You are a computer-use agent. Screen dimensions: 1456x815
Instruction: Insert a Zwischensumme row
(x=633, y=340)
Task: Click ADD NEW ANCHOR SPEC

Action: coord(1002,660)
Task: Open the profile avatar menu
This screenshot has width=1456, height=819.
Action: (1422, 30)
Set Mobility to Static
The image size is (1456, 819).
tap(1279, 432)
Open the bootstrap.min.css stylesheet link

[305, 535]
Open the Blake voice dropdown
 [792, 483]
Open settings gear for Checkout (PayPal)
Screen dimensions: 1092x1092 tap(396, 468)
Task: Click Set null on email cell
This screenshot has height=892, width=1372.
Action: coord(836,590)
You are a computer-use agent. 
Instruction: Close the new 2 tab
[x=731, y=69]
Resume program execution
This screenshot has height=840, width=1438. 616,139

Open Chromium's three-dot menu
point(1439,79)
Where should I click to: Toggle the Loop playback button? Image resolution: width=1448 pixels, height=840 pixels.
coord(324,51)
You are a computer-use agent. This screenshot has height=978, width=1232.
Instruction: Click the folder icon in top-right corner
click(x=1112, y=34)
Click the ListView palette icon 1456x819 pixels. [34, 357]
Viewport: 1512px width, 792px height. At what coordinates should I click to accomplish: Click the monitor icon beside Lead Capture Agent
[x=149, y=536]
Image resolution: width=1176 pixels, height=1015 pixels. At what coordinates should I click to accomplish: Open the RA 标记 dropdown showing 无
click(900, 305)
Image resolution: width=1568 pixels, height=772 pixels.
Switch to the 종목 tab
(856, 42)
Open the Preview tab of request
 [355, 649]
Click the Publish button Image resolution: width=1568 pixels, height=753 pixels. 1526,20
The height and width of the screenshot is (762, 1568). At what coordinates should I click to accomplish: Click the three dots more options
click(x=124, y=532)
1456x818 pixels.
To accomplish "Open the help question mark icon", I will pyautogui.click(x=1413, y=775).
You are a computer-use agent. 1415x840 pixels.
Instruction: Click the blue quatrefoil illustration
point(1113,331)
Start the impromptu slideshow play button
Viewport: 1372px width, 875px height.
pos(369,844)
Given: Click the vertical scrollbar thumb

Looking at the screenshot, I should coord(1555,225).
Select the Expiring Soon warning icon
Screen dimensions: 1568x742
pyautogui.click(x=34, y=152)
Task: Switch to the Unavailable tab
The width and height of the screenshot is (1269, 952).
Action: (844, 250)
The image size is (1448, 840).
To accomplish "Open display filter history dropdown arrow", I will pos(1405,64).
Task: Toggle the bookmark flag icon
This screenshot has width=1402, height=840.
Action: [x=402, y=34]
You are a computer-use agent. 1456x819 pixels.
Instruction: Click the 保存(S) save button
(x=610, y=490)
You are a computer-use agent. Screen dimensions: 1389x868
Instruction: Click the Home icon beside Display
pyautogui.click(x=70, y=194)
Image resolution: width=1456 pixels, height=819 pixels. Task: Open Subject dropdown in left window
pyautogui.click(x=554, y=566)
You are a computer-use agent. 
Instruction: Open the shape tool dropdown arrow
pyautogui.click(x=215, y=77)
──────────
* **Your objective**
A word-for-word transcription of the data above is required.

* **Response**
You are a computer-use agent. Screen dimensions: 1456x815
Instruction: Insert a Zwischensumme row
(x=633, y=340)
Task: Click ADD NEW ANCHOR SPEC

Action: coord(1002,660)
Task: Open the profile avatar menu
This screenshot has width=1456, height=819.
Action: (1422, 30)
Set Mobility to Static
The image size is (1456, 819).
tap(1279, 432)
Open the bootstrap.min.css stylesheet link

[305, 535]
Open the Blake voice dropdown
 [792, 483]
Open settings gear for Checkout (PayPal)
Screen dimensions: 1092x1092 tap(396, 468)
Task: Click Set null on email cell
This screenshot has height=892, width=1372.
Action: coord(836,590)
You are a computer-use agent. 
Instruction: Close the new 2 tab
[x=731, y=69]
Resume program execution
This screenshot has height=840, width=1438. 616,139

Open Chromium's three-dot menu
point(1439,79)
Where should I click to: Toggle the Loop playback button? Image resolution: width=1448 pixels, height=840 pixels.
coord(324,51)
You are a computer-use agent. This screenshot has height=978, width=1232.
Instruction: Click the folder icon in top-right corner
click(x=1112, y=34)
Click the ListView palette icon 1456x819 pixels. [34, 357]
Viewport: 1512px width, 792px height. At what coordinates should I click to accomplish: Click the monitor icon beside Lead Capture Agent
[x=149, y=536]
Image resolution: width=1176 pixels, height=1015 pixels. At what coordinates should I click to accomplish: Open the RA 标记 dropdown showing 无
click(900, 305)
Image resolution: width=1568 pixels, height=772 pixels.
Switch to the 종목 tab
(856, 42)
Open the Preview tab of request
 [355, 649]
Click the Publish button Image resolution: width=1568 pixels, height=753 pixels. 1526,20
The height and width of the screenshot is (762, 1568). At what coordinates should I click to accomplish: Click the three dots more options
click(x=124, y=532)
1456x818 pixels.
To accomplish "Open the help question mark icon", I will pyautogui.click(x=1413, y=775).
You are a computer-use agent. 1415x840 pixels.
Instruction: Click the blue quatrefoil illustration
point(1113,331)
Start the impromptu slideshow play button
Viewport: 1372px width, 875px height.
pos(369,844)
Given: Click the vertical scrollbar thumb

Looking at the screenshot, I should coord(1555,225).
Select the Expiring Soon warning icon
Screen dimensions: 1568x742
pyautogui.click(x=34, y=152)
Task: Switch to the Unavailable tab
The width and height of the screenshot is (1269, 952).
Action: (844, 250)
The image size is (1448, 840).
To accomplish "Open display filter history dropdown arrow", I will pos(1405,64).
Task: Toggle the bookmark flag icon
This screenshot has width=1402, height=840.
Action: [x=402, y=34]
You are a computer-use agent. 1456x819 pixels.
Instruction: Click the 保存(S) save button
(x=610, y=490)
You are a computer-use agent. Screen dimensions: 1389x868
Instruction: Click the Home icon beside Display
pyautogui.click(x=70, y=194)
Image resolution: width=1456 pixels, height=819 pixels. Task: Open Subject dropdown in left window
pyautogui.click(x=554, y=566)
You are a computer-use agent. 
Instruction: Open the shape tool dropdown arrow
pyautogui.click(x=215, y=77)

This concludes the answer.